### Exercise goal
For each line below that holds the word "agent", make a copy.

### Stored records
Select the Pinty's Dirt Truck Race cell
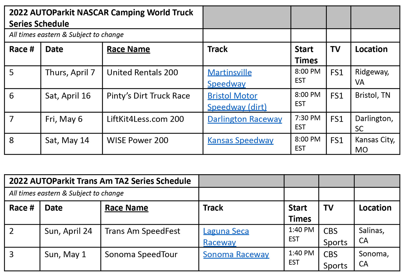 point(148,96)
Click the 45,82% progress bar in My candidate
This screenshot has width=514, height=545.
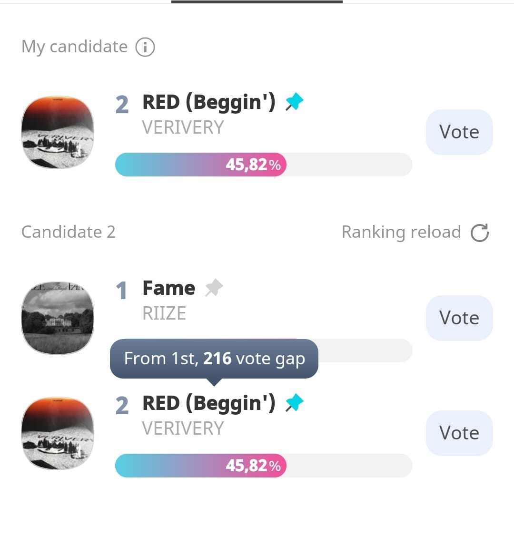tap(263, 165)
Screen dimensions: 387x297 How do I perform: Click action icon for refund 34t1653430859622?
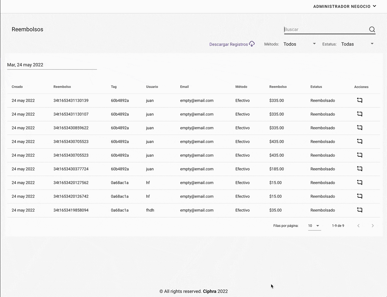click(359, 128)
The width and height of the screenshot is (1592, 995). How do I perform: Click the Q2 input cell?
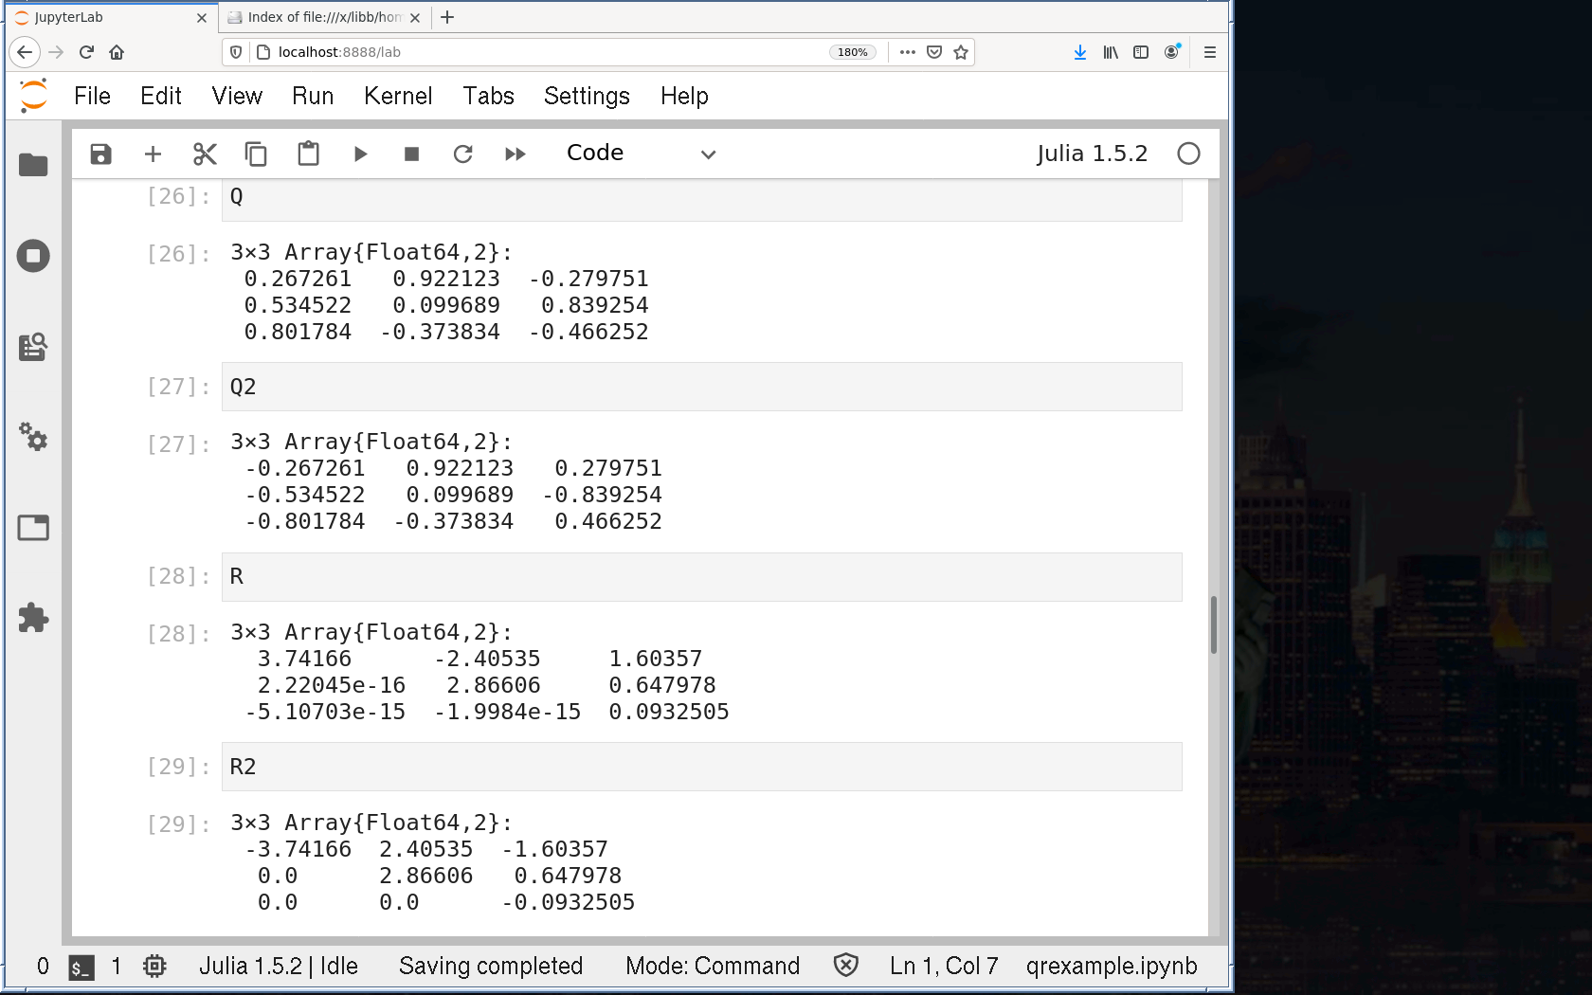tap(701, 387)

...

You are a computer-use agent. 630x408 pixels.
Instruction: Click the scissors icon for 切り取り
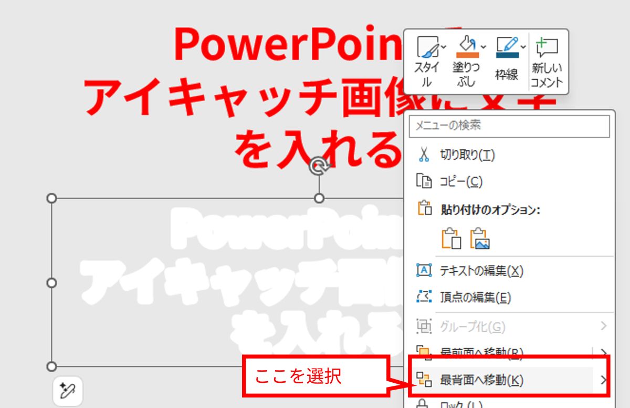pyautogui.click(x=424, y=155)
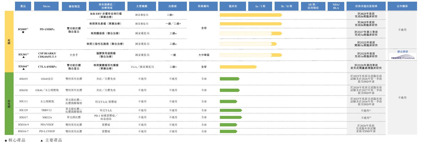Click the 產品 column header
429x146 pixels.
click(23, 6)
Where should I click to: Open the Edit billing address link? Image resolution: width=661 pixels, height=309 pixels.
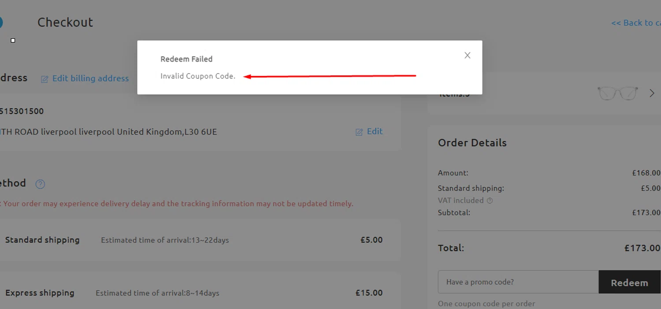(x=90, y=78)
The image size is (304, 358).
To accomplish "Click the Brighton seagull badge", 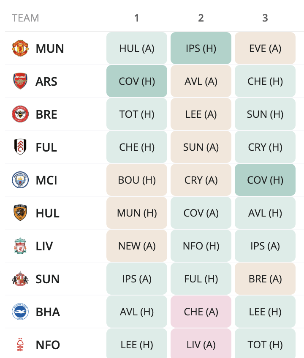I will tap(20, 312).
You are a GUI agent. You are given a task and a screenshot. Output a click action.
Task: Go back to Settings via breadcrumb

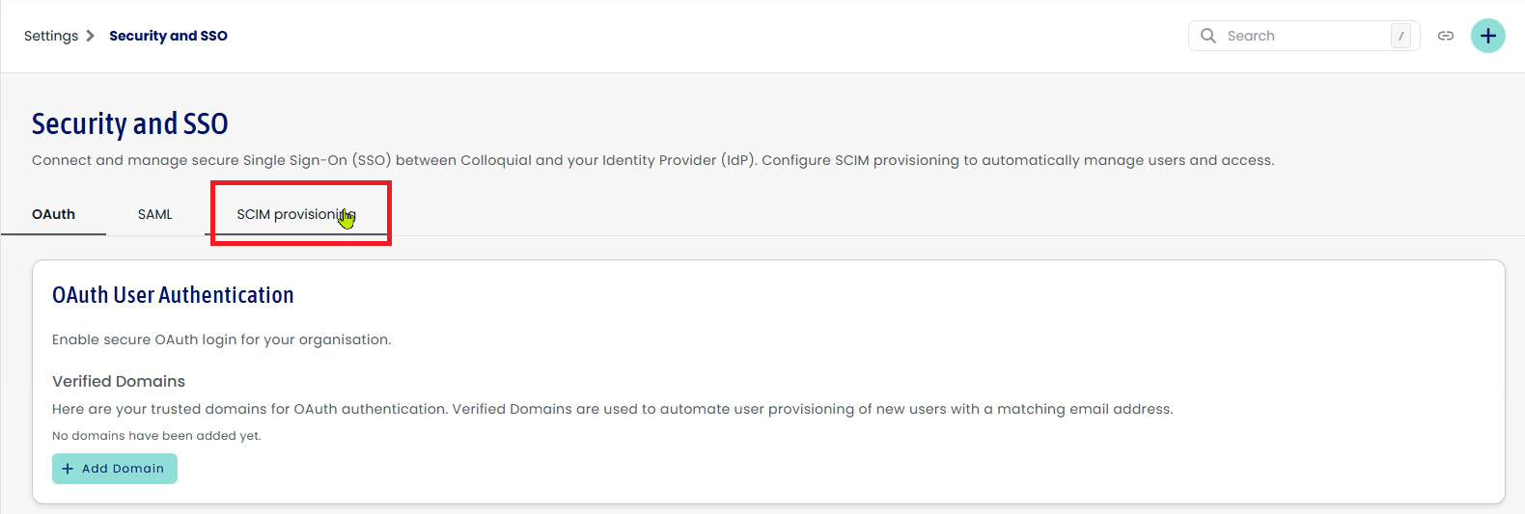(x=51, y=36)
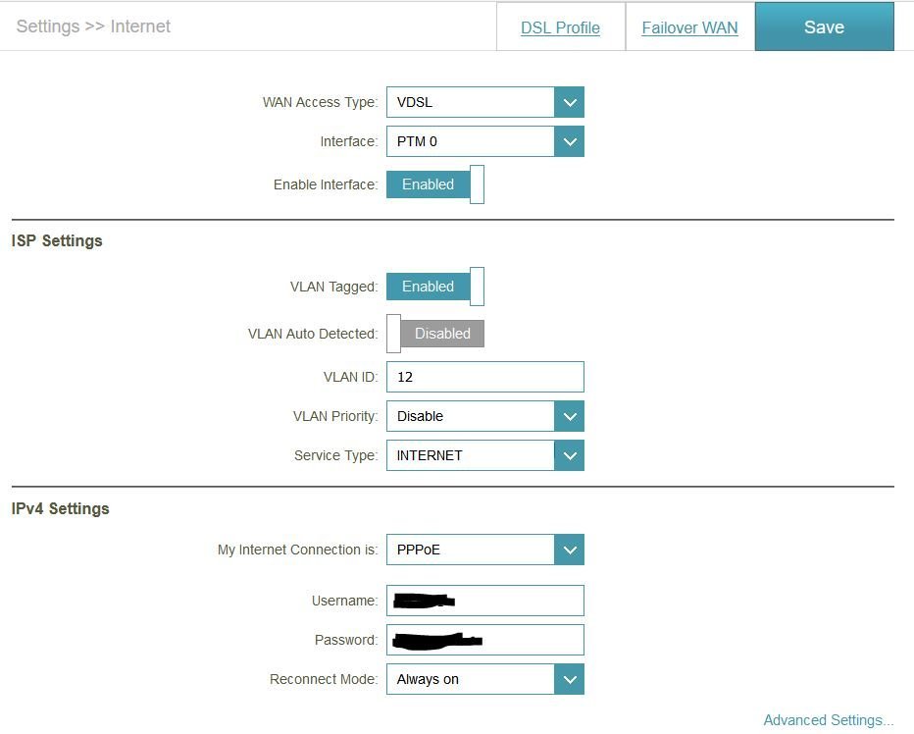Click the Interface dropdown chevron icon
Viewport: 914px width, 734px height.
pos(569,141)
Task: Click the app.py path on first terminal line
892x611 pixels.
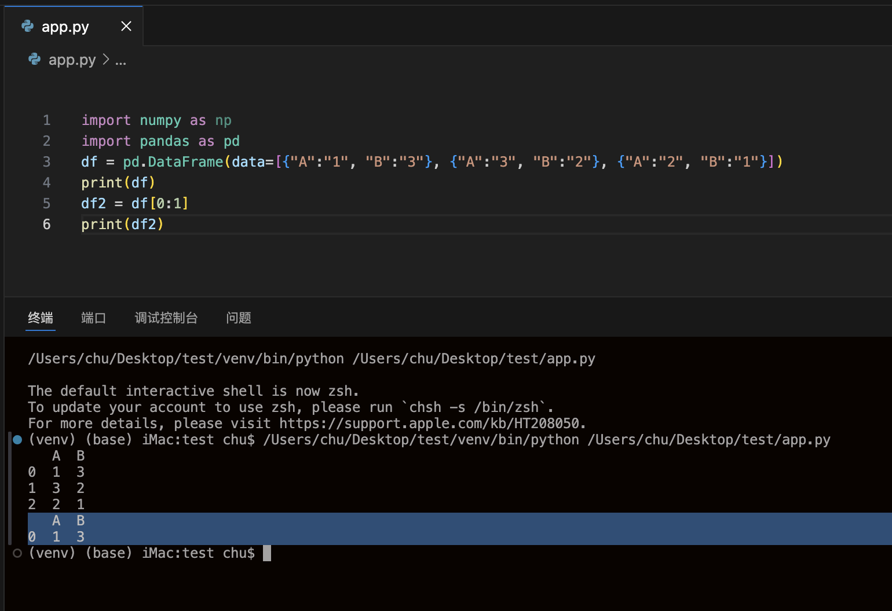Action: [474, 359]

### Task response
You are a computer-use agent. 630x408 pixels.
You are a GUI agent. You are given a task and a screenshot. Output a click action.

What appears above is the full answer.